Four years of trench warfare haven't prepared Bentley Pringle ffox for his mother's ultimatum: get engaged by Christmas or lose your inheritance. But Bentley is more interested in the gentle German captain he's rescued from the prisoner of war camp than in girls...


Bentley's first thought was to find Grace, but she had already left. Schützer was alone in the kitchen, drying up the tea things. When he saw Bentley's face he put down the tea towel and pulled out a chair for him.

"Vhat ist?"

Bentley sat at the table and buried his head in his paws. His explanation came jerky and muffled through his fingers.

"To marry? The fox who was here just now?" the Weimaraner asked at the end of it.

"Or anyone. Engaged by Christmas! Dash it, Otto, I can't do that to myself - or to a girl. Even to Julia Portman. I'll lose this place, and I didn't even know I wanted it!"

"Vhy can you not?" Neither of them noticed that Bentley had used his servant's first name.

"Because...because I'm queer."

The Weimaraner frowned and cocked his head.

"A poofter. A homosexual. Got those where you come from?" Bentley was too upset not to blurt out the truth to the kind, concerned face at his side. He didn't dare look round to see the effect his words had had, but he felt a paw rub his shoulder.

"Be calm, Bentley. Alles gut, mein Freund, alles gut." The amber eyes were warm and deep as a glass of whisky. Bentley looked up at the soft muzzle that hovered inches from his own, so close he could feel the dog's breath on his cheek. He stretched forward, imagining the touch of that velvety mouth against his.

Wait, what the hell was he doing? Here's a poor fellow snatched from a beastly hole, and you start molesting him as soon as he's installed? He's going to think you just wanted him as a personal plaything!

"Sorry - Otto - Schützer - sorry. Better get on, eh?" Bentley sprang to his feet and slid towards the door, keeping the table between himself and his servant.

"Herr Captain?"

"Yes?" Bentley asked hopefully.

"Thank you. For trusting me."

Walking out of the kitchen was hard. But Bentley was not yet prepared for the consequences of staying.

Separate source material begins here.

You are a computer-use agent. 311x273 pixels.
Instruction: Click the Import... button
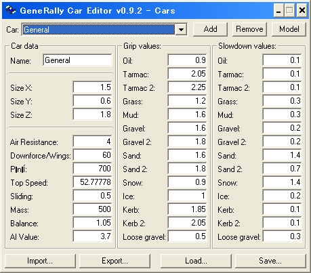(x=40, y=261)
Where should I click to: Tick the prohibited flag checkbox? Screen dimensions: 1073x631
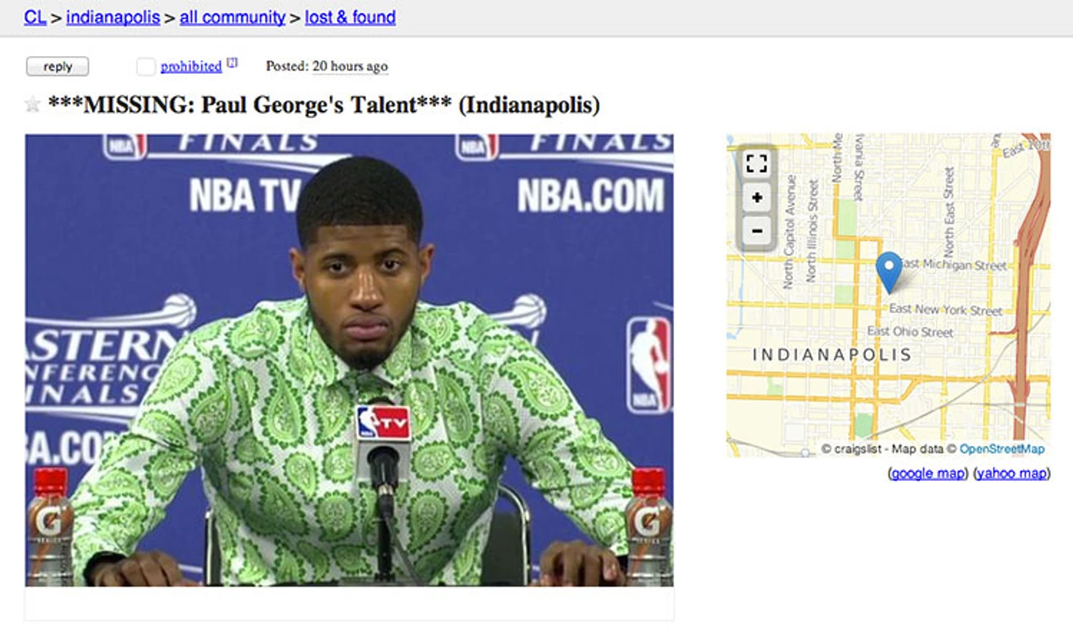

He walked into the village next morning, Schützer following at a respectable distance with a wicker shopping-basket. The Weimaraner could cook as well as clean - he had proved that with a stew for supper - and tomorrow, dash it, there would be bacon and sausages for breakfast.

The first person they saw was the vicar, bustling about in his surplice.

"Captain ffox! How nice to have you back with us. I have been praying for you." The red squirrel flicked his tail.

"That's awfully kind..." Bentley began.

"And you, my son - you are forgiven," he added to Schützer, who could only nod in reply.

"Funny thing, Padre," Bentley put in. "Apparently God was on their side too! No wonder the whole business got confusing."

The vicar's beady eyes acquired a frosty glint. "Indeed, Captain ffox. Indeed."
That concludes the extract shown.